◆ **About this exercise**
Quote each of the following records verbatim, leaving out the pictures.

◆ **Records for the exercise**

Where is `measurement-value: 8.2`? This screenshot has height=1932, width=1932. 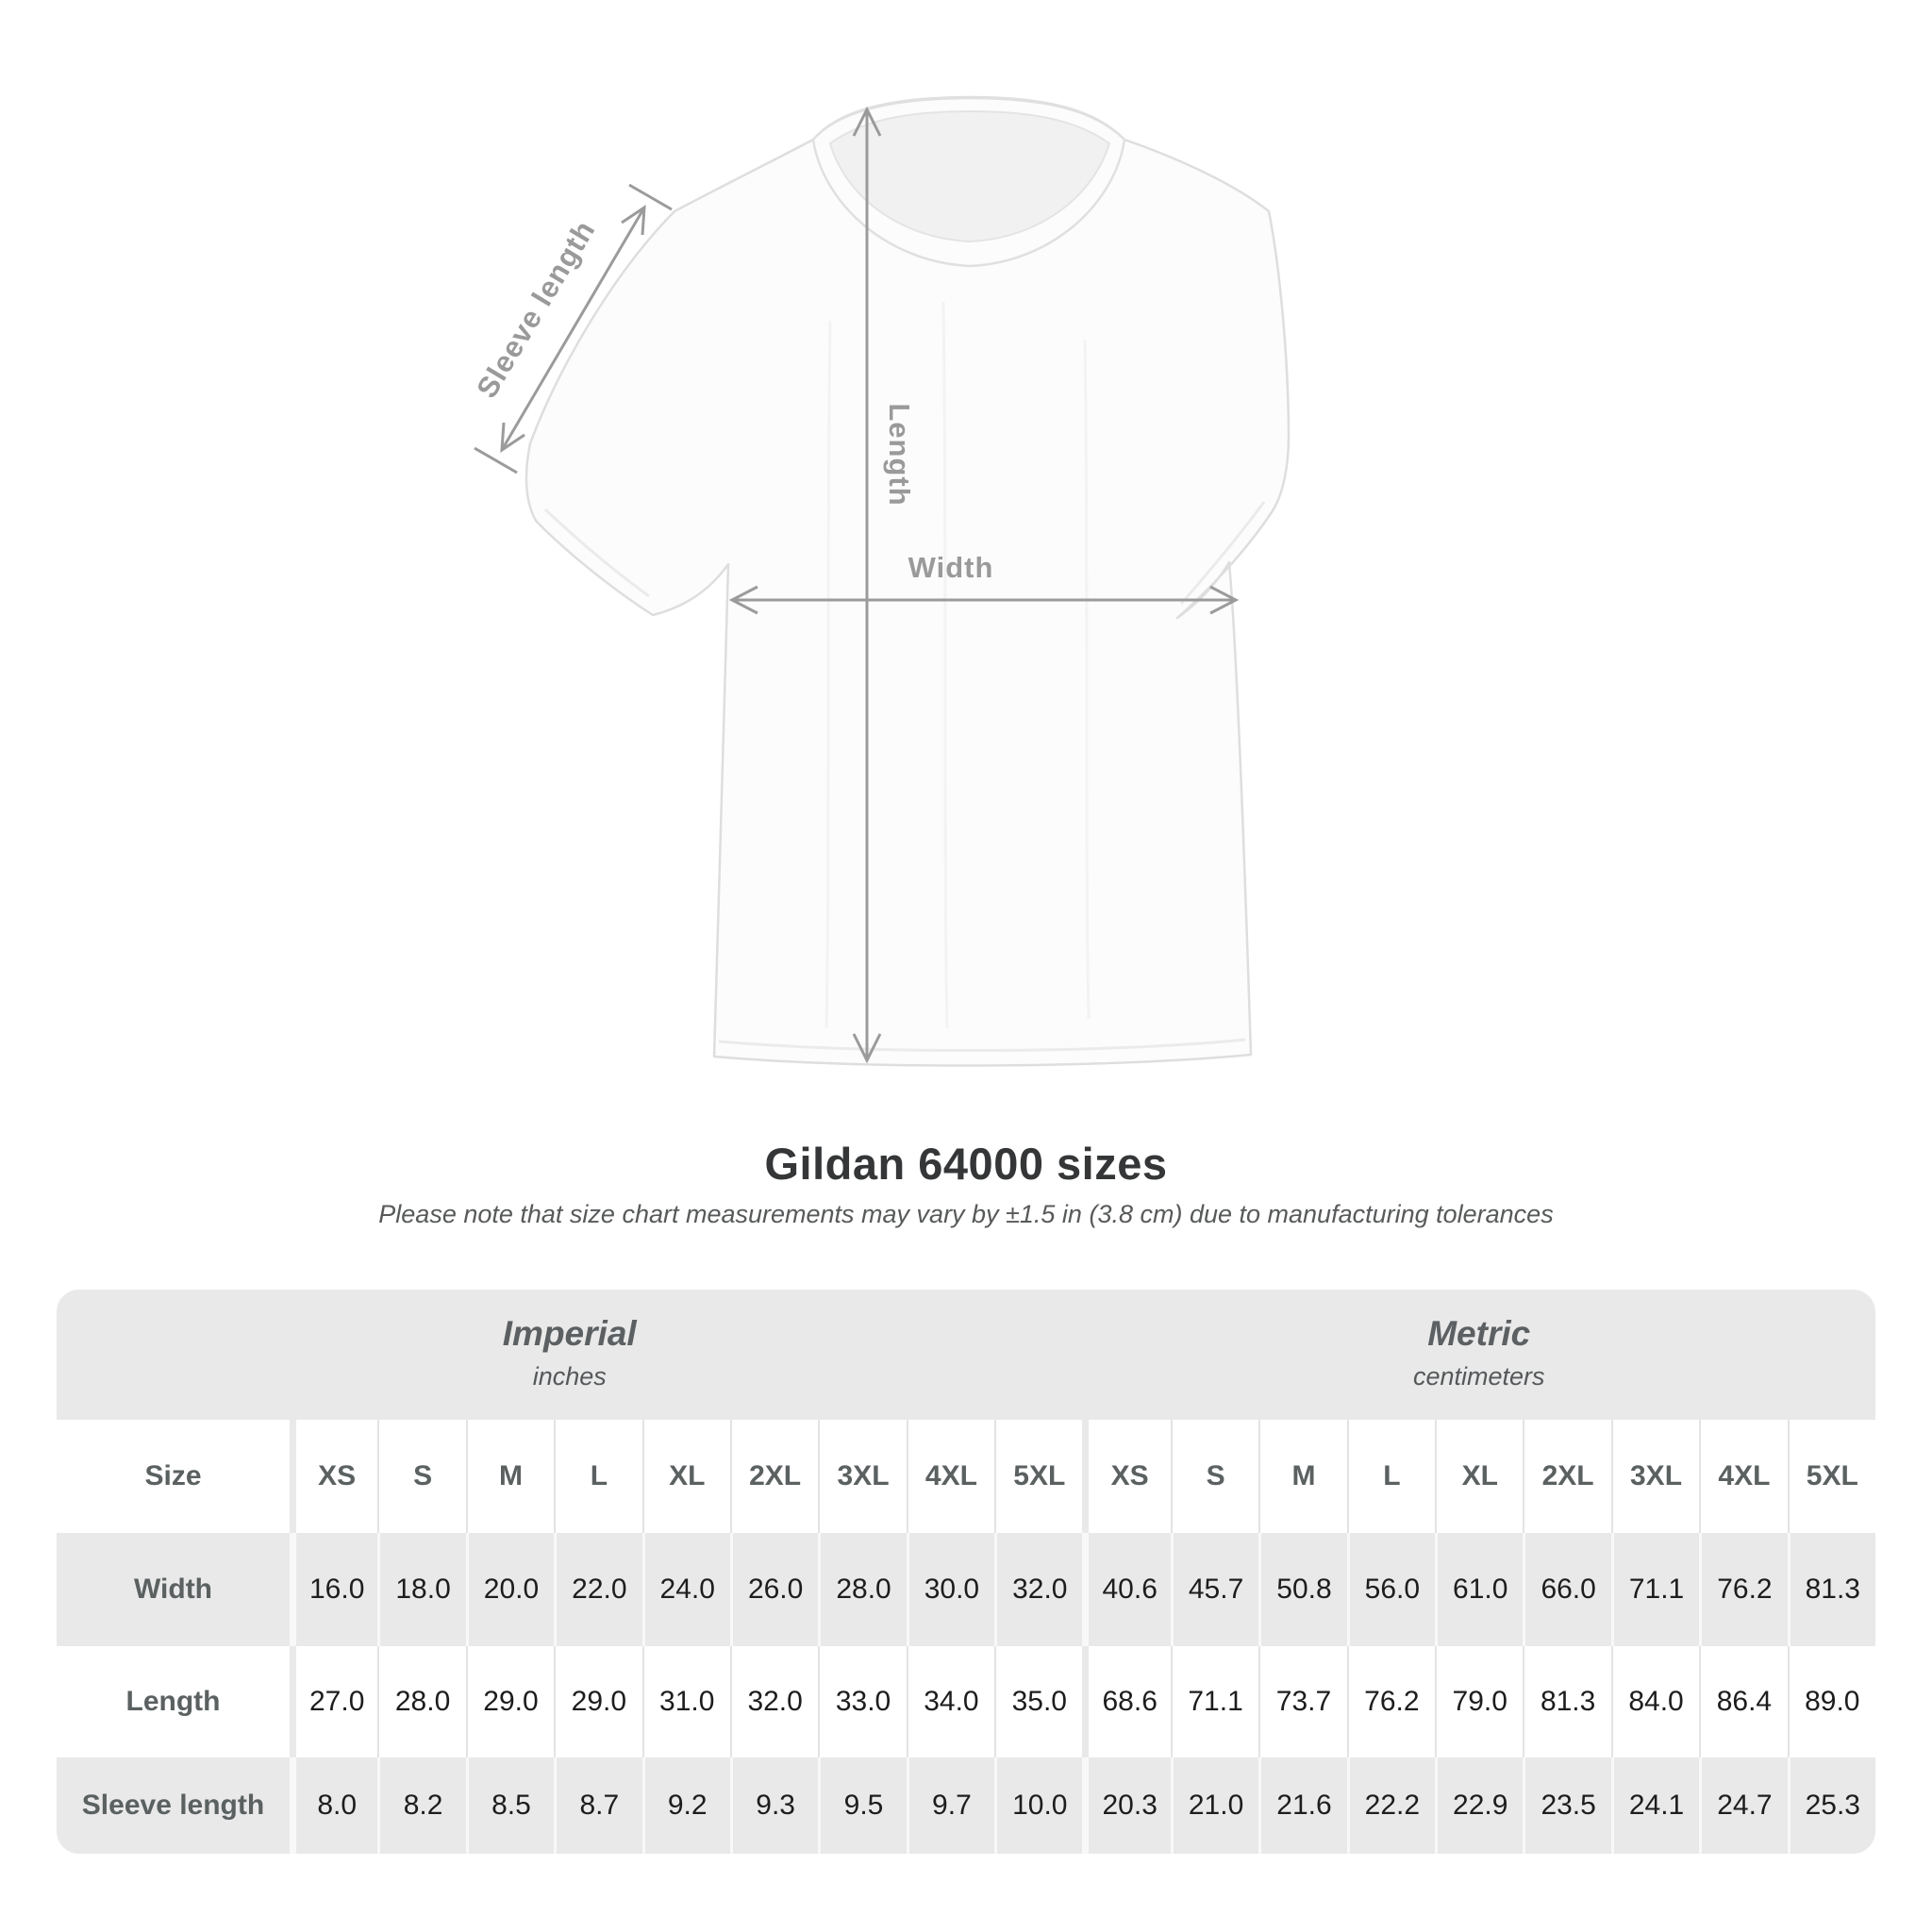
measurement-value: 8.2 is located at coordinates (422, 1806).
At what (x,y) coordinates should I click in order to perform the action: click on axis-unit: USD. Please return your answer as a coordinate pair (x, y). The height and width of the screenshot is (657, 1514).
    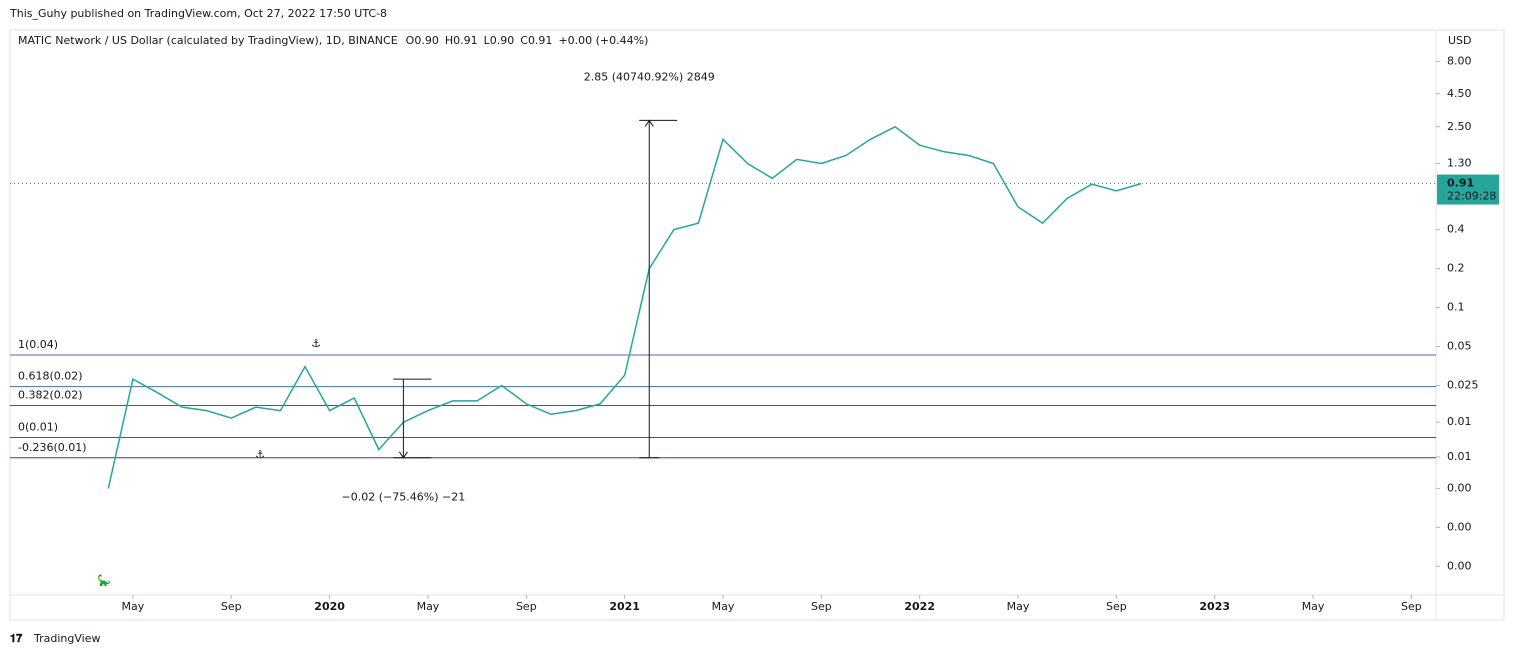
    Looking at the image, I should click on (1460, 40).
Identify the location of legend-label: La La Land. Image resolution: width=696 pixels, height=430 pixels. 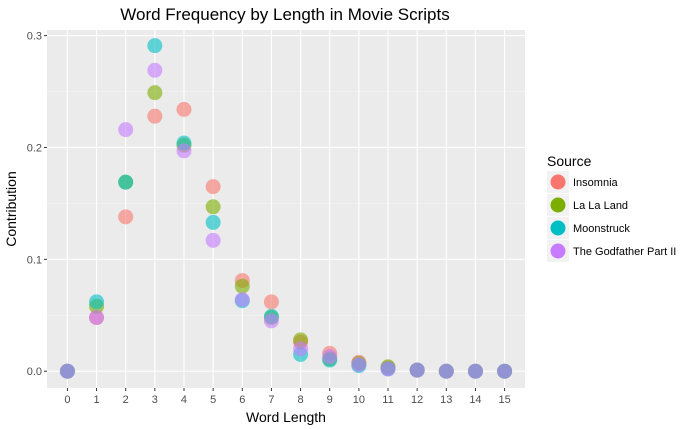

◆ **Final answer**
Where is `measurement-value: 8.2`? This screenshot has height=1932, width=1932. 
measurement-value: 8.2 is located at coordinates (422, 1806).
At what (x,y) coordinates should I click in order to perform the action: click on axis-unit: USD. Please return your answer as a coordinate pair (x, y). The height and width of the screenshot is (657, 1514).
    Looking at the image, I should click on (1460, 40).
Identify the location of legend-label: La La Land. Image resolution: width=696 pixels, height=430 pixels. 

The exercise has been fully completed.